Imagem: Rede Social - Fernando Falvo 

De acordo com Falvo, o verdadeiro cuidado com a saúde mental de um artista envolve  um processo interno de análise e autoconhecimento. Ele acredita que, para lidar com  o sofrimento psicológico, é essencial que o artista entre em contato com seus próprios  sentimentos, superando os discursos já incorporados e as pressões externas. Este  processo não só proporciona uma compreensão mais profunda do indivíduo como  também abre espaço para o surgimento de novas formas de lidar com os sintomas do  sofrimento, como o uso de terapias alternativas, como a musicoterapia. 

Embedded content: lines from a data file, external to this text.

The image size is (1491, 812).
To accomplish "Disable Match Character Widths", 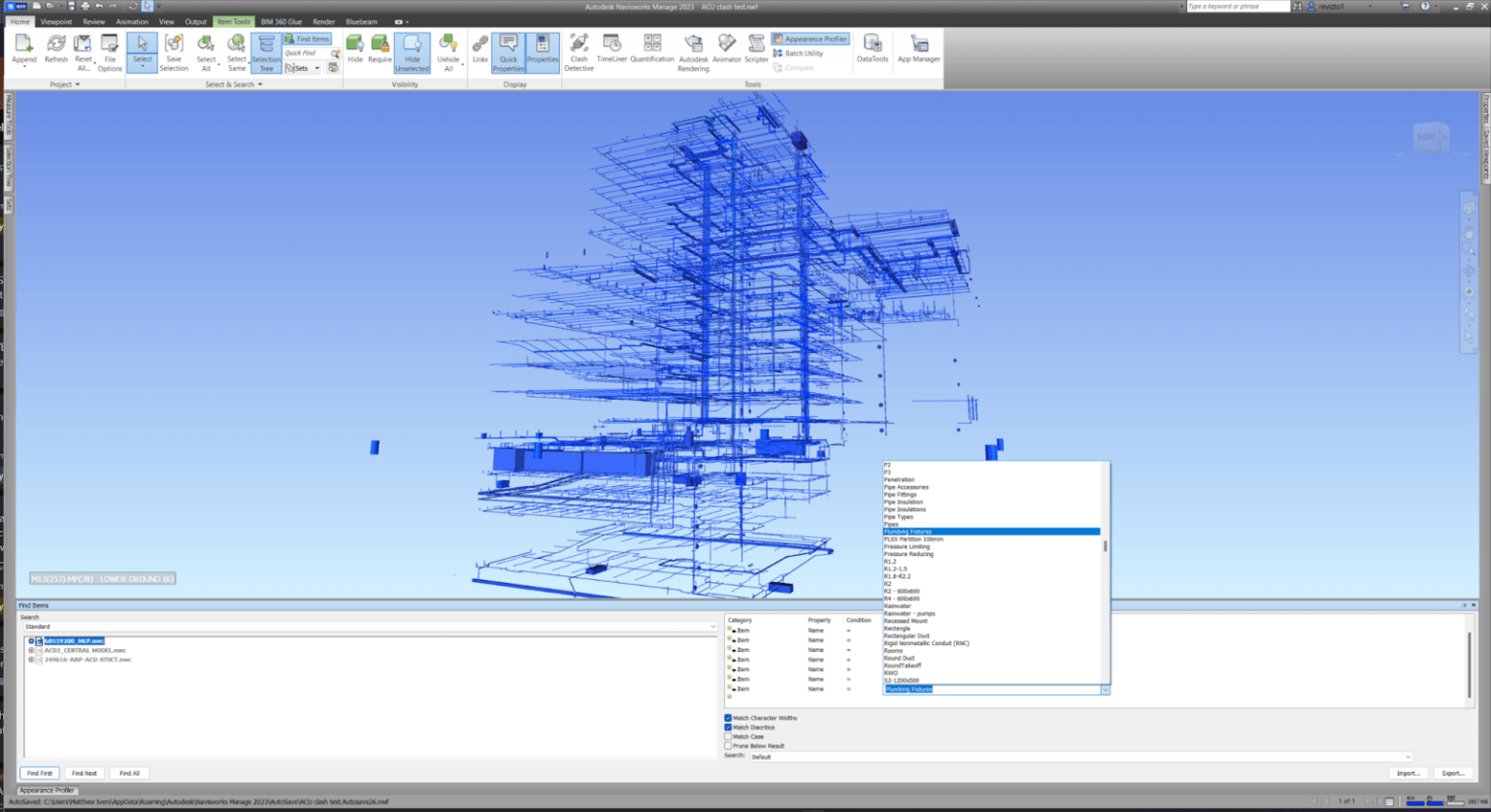I will (x=728, y=718).
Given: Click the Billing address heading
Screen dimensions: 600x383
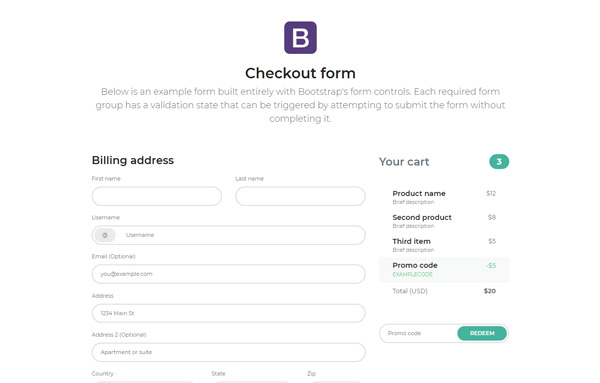Looking at the screenshot, I should 133,160.
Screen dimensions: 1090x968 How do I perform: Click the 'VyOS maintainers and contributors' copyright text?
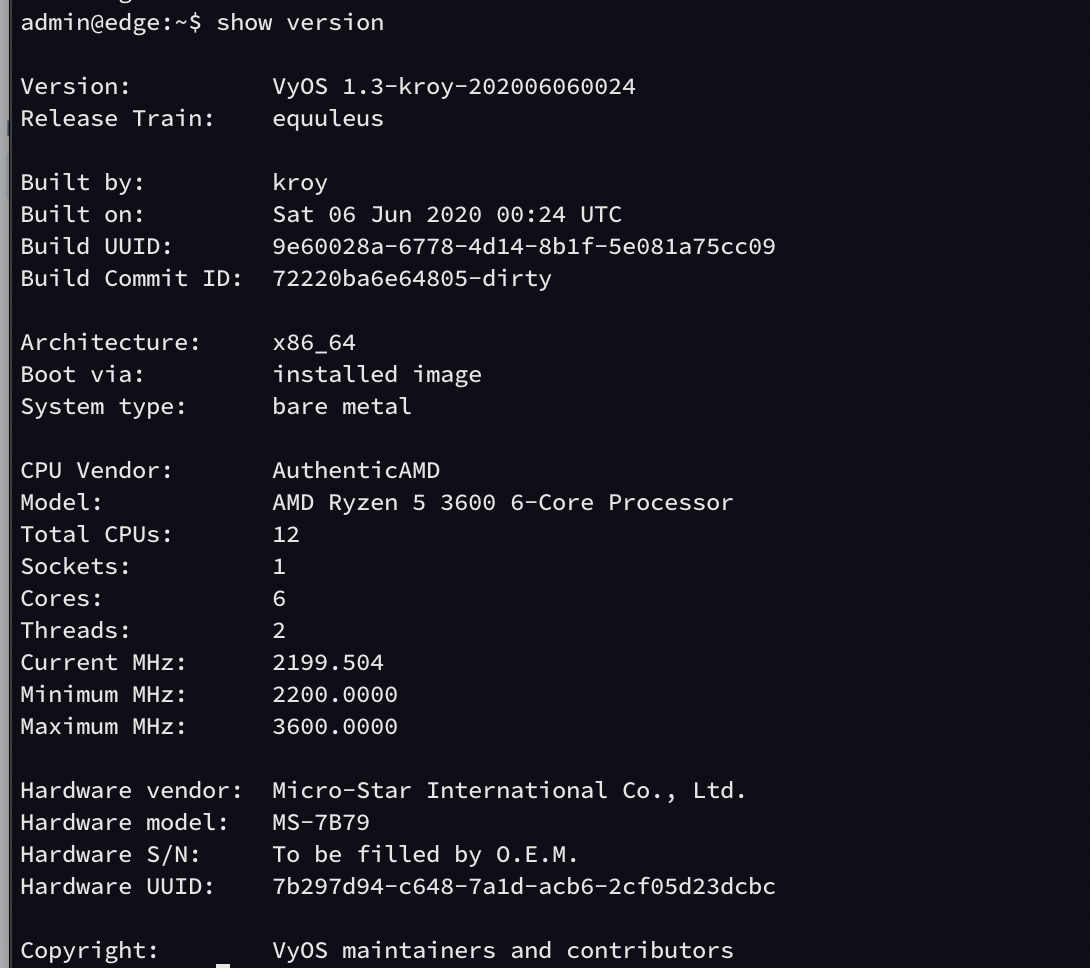(x=502, y=950)
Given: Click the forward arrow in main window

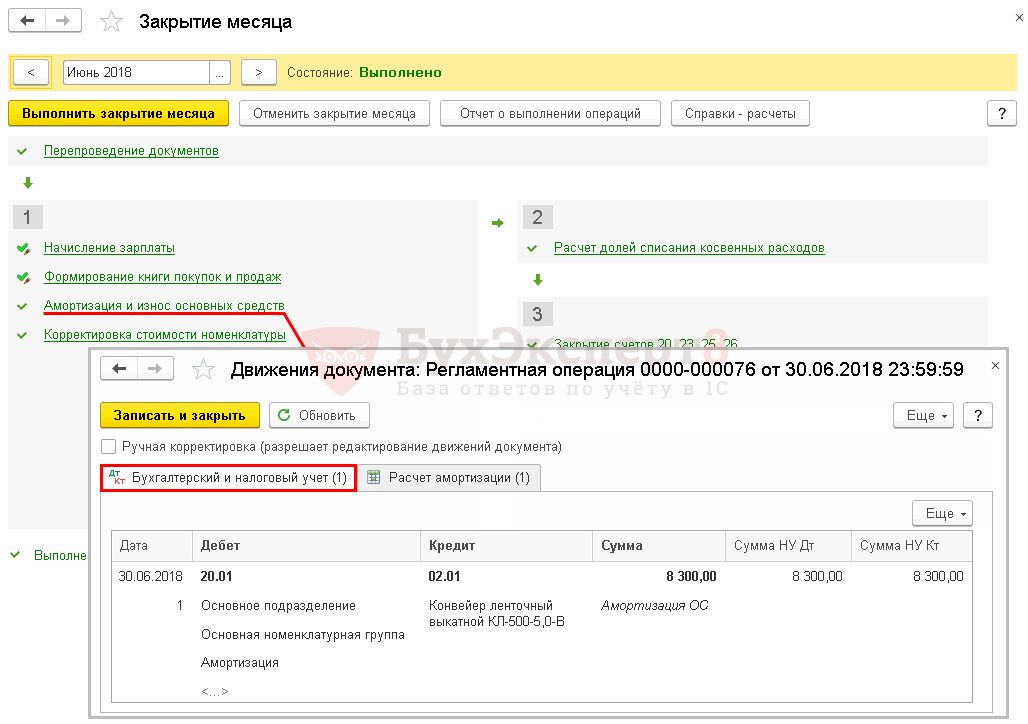Looking at the screenshot, I should (x=62, y=21).
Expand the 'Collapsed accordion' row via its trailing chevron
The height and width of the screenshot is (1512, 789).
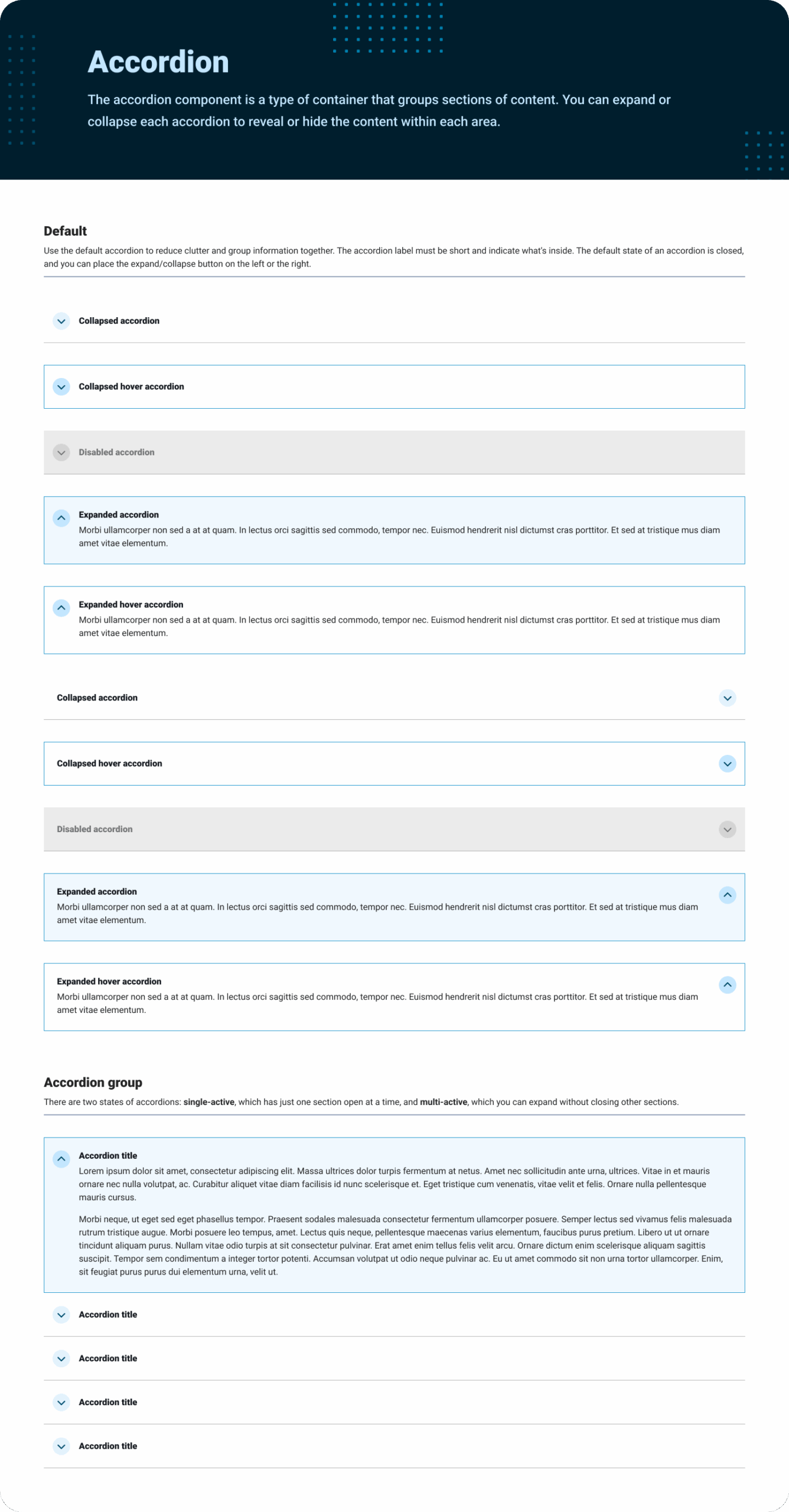[x=728, y=698]
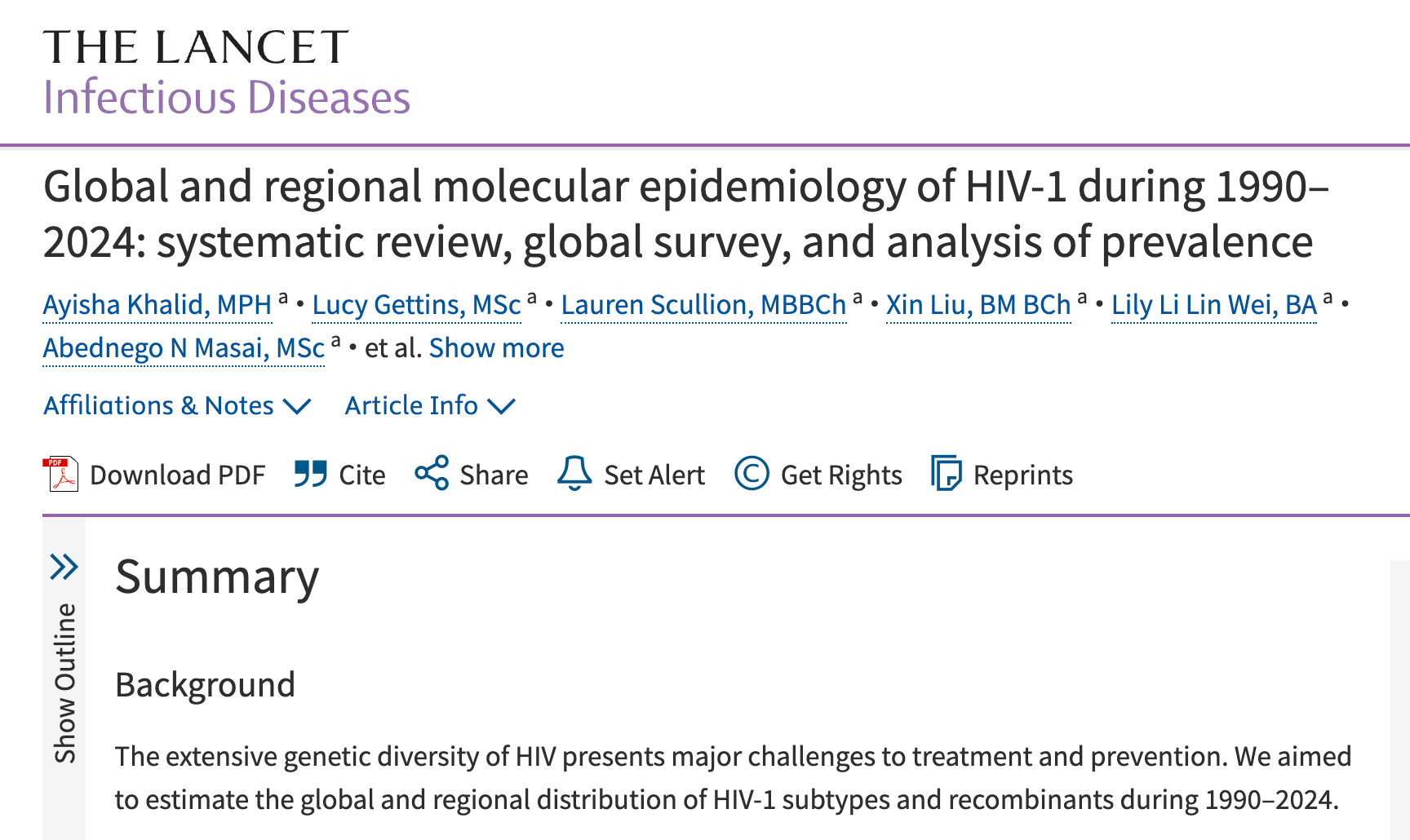Toggle the Show Outline sidebar

[x=64, y=683]
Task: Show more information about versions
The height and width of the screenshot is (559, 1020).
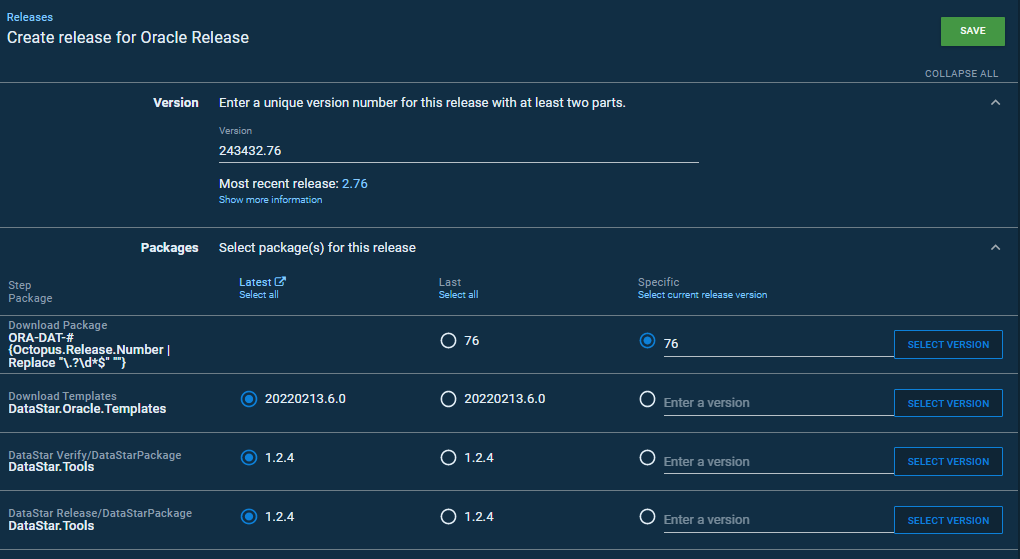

Por fim, a jornada para uma indústria musical mais saudável depende da criação de  espaços que acolham o artista como ser humano, valorizando não apenas sua arte,  mas também seu emocional. Sendo assim, é essencial que todos os envolvidos, entre  eles: artistas, produtores, gravadoras, plataformas digitais e público, reconheçam a  importância de cuidar do mental daqueles que nos proporcionam uma boa música.  Afinal, uma indústria que cobra talento, não pode continuar ignorando o preço pago pelos artistas para atingirem o sucesso.